I’ve been through many wedding seasons since college and I’ve enjoyed all of them. As Captain Jack Sparrow says, “A wedding! I love weddings! Drinks all around.” I like the dressing up, the ceremonies (even the ceremonies I don’t understand, like unity candles), the celebrating (even the much-maligned electric slide and cupid shuffle). Why do I like weddings? I love my friends and get the honor of sharing their joy with them. If my attitude toward weddings ever sours, it comes from worrying about myself. Self-centeredness ruins a lot of otherwise joyful occasions. I have learned that lesson more times than I wish I had.

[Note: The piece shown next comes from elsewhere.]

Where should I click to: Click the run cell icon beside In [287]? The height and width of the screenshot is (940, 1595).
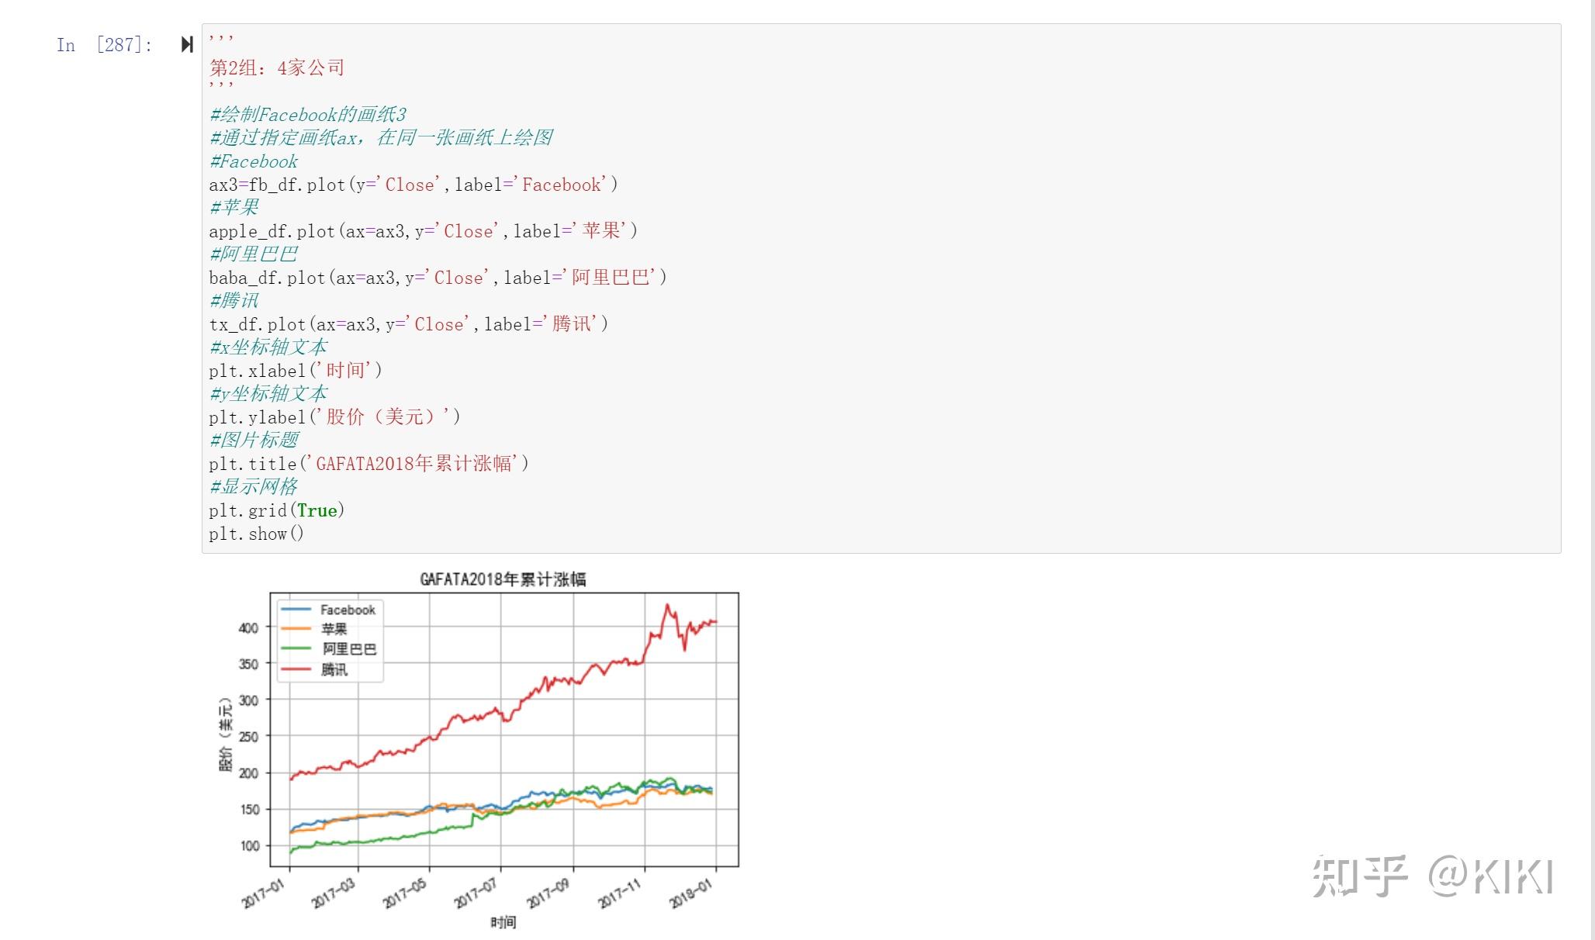pyautogui.click(x=187, y=44)
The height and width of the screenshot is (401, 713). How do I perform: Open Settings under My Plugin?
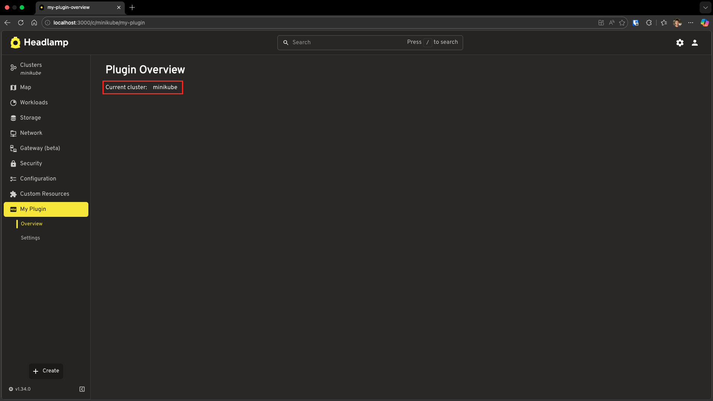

The busy sounds of work getting done? Gone. The sounds of celebrations – weddings, graduations, Easter feasts, parties, concerts, church services? Gone. It sounds like this past month, doesn’t it? Desolate and silent for a time, but not without hope.
Because the book of Jeremiah doesn’t end with silence. The desolation doesn’t finish everything off. At the end of T. S. Eliot’s poem The Hollow Men, he writes, “This is the way the world ends / Not with a bang but a whimper.” And that is how this silence feels. It feels like the end of the world, like the end of everything normal. But ten years after writing The Hollow Men, Eliot wrote his Four Quartets and it has a much different ending. In the last stanza, he wrote,
We shall not cease from exploration
And the end of all our exploring
Will be to arrive where we started
And know the place for the first time.
Here is the Lord’s promise near the end of the book of Jeremiah:
10 “Thus says the Lord: ‘Again there shall be heard in this place—of which you say, “It is desolate, without man and without beast”—in the cities of Judah, in the streets of Jerusalem that are desolate, without man and without inhabitant and without beast, 11 the voice of joy and the voice of gladness, the voice of the bridegroom and the voice of the bride, the voice of those who will say:
“Praise the Lord of hosts,
For the Lord is good,
For His mercy endures forever”—
and of those who will bring the sacrifice of praise into the house of the Lord. For I will cause the captives of the land to return as at the first,’ says the Lord.” (Jeremiah 33:10-11)
It is right and good to miss normalcy, to miss people, to miss witnessing each others’ lives, to miss dressing up and celebrating, but don’t assume that this is how the world ends. Live in hope. And when we get the chance to celebrate together again, let’s celebrate with all our hearts. And you’d best believe I will be dressing up to do so!